Following the news that Sumitomo and Otsuka’s ulotaront failed to meet the primary endpoints in the Phase III DIAMOND 1 and DIAMOND 2 trials, treating acutely psychotic adults with schizophrenia;

Christie Wong, Neurology Analyst at GlobalData, a leading data and analytics company, offers her view:

“As all members of the atypical antipsychotic drug class have the same mechanism of action (MOA), and therefore a similar efficacy profile, differentiated only by slight nuances in their safety profiles, patients who do not respond to atypical antipsychotics have limited options to manage their schizophrenia symptoms. Key opinion leaders (KOLs) previously interviewed by GlobalData hoped that a product with a novel MOA would unlock the first new drug class for schizophrenia in over 60 years and potentially improve responses in treatment resistant patients.
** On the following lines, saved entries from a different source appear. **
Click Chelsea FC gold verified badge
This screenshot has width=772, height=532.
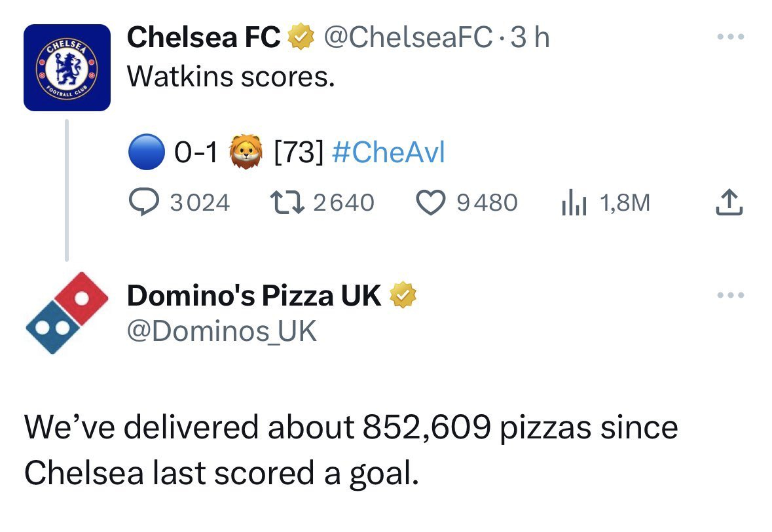click(298, 38)
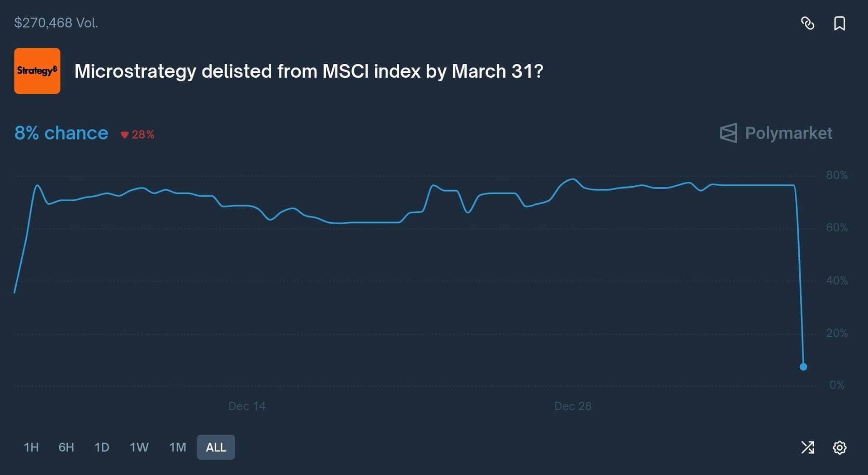Image resolution: width=868 pixels, height=475 pixels.
Task: Click the market title about MSCI delisting
Action: pyautogui.click(x=308, y=71)
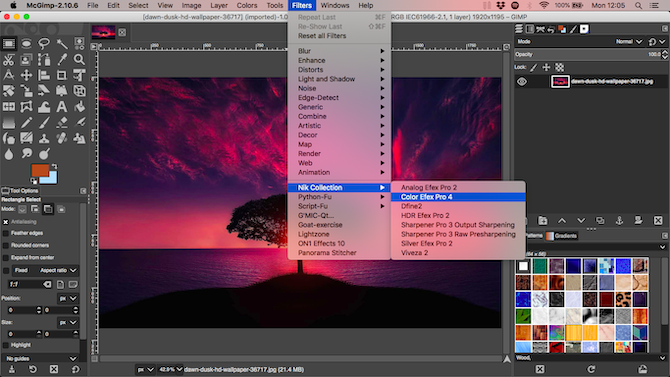
Task: Select the Zoom magnifier tool
Action: tap(79, 59)
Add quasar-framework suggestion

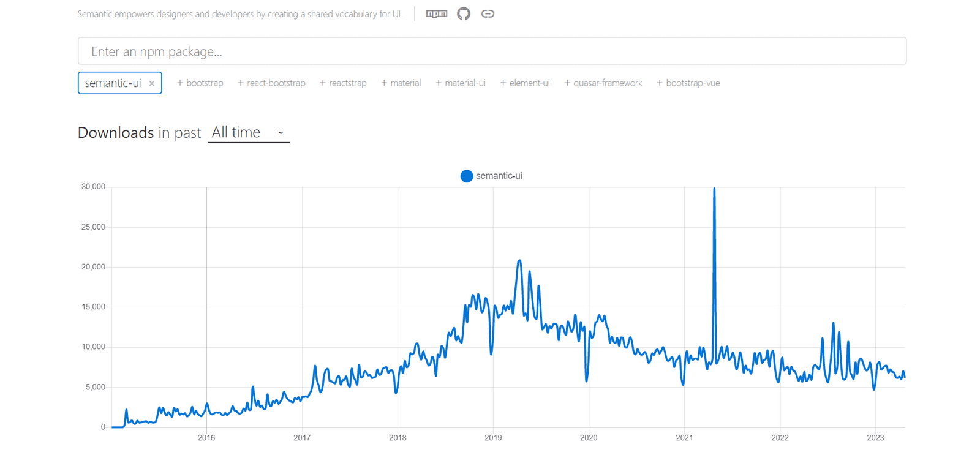(x=603, y=83)
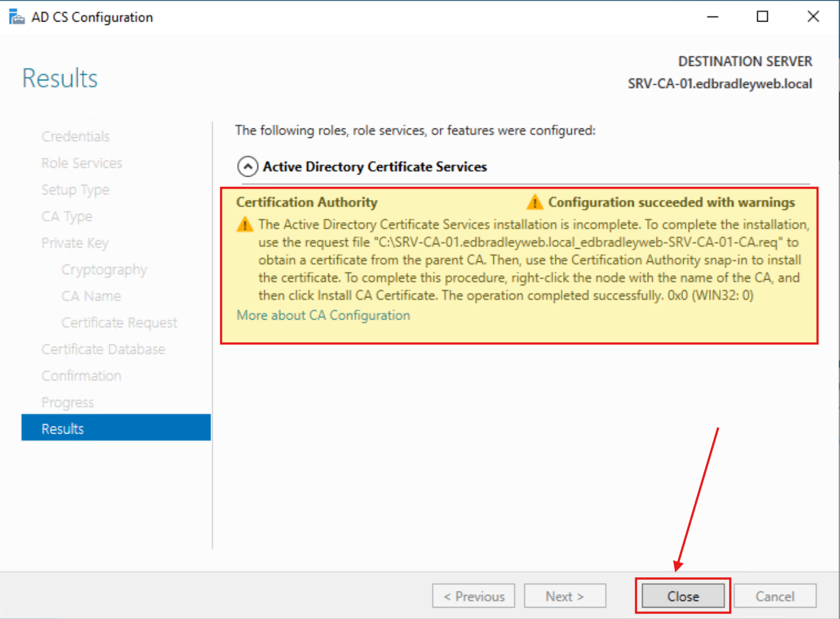Click the AD CS Configuration title bar icon
Viewport: 840px width, 619px height.
(16, 16)
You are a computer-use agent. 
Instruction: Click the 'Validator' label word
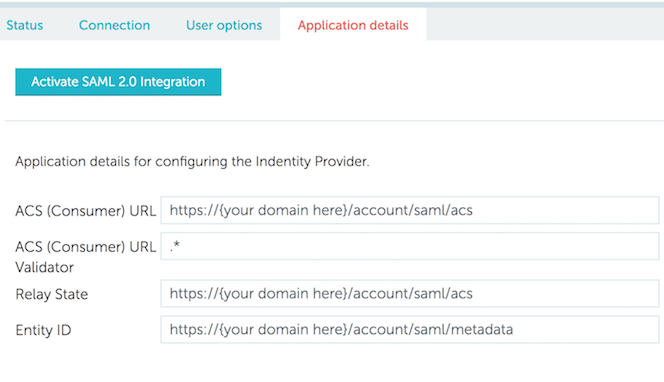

“Prior to ulotaront’s topline results from DIAMOND 1 and DIAMOND 2, KOLs were enthusiastic about the drug’s first-in-class MOA.  Ulotaront is an oral once-daily tablet that is an agonist of 5-HT receptor 1A and trace amine-associated 1 (TAAR-1) receptors. Prior to news regarding negative topline data for ulotaront, GlobalData had expected the drug to launch in the US and Japan in Q4 2024 and Q2 2027, respectively, and generate $644.2 million in sales by 2031.

“These data sets are quite a blow to the developers, particularly Sumitomo. The sales of ulotaront could have helped Sumitomo compensate for anticipated declining sales associated with the patent expiry of its atypical antipsychotic, Latuda (lurasidone hydrochloride), starting in 2026. Even with this setback, Otsuka will remain a strong player in the schizophrenia market, having received FDA approval for Abilify Asimtufii (injectable aripiprazole dosed once every two months) for the treatment of schizophrenia in April 2023. In addition, Otsuka has a once-weekly formulation of brexpiprazole in Phase III development for schizophrenia (NCT05325645).

“If the companies decide to move forward with ulotaront, it is likely that additional efficacy data for the drug will be required by the FDA, further delaying the drug’s launch behind other potential competitors. Most notably, Karuna Therapeutics’s KarXT (xanomeline + trospium chloride), a potential first-in-class product developed to target the positive and negative symptoms of schizophrenia by activating central muscarinic receptors. The safety and efficacy of KarXT is supported by data from the Phase III EMERGENT program. GlobalData forecasts that KarXT will launch in the US in Q3 2024 and accrue sales of $1.1 billion by 2031.”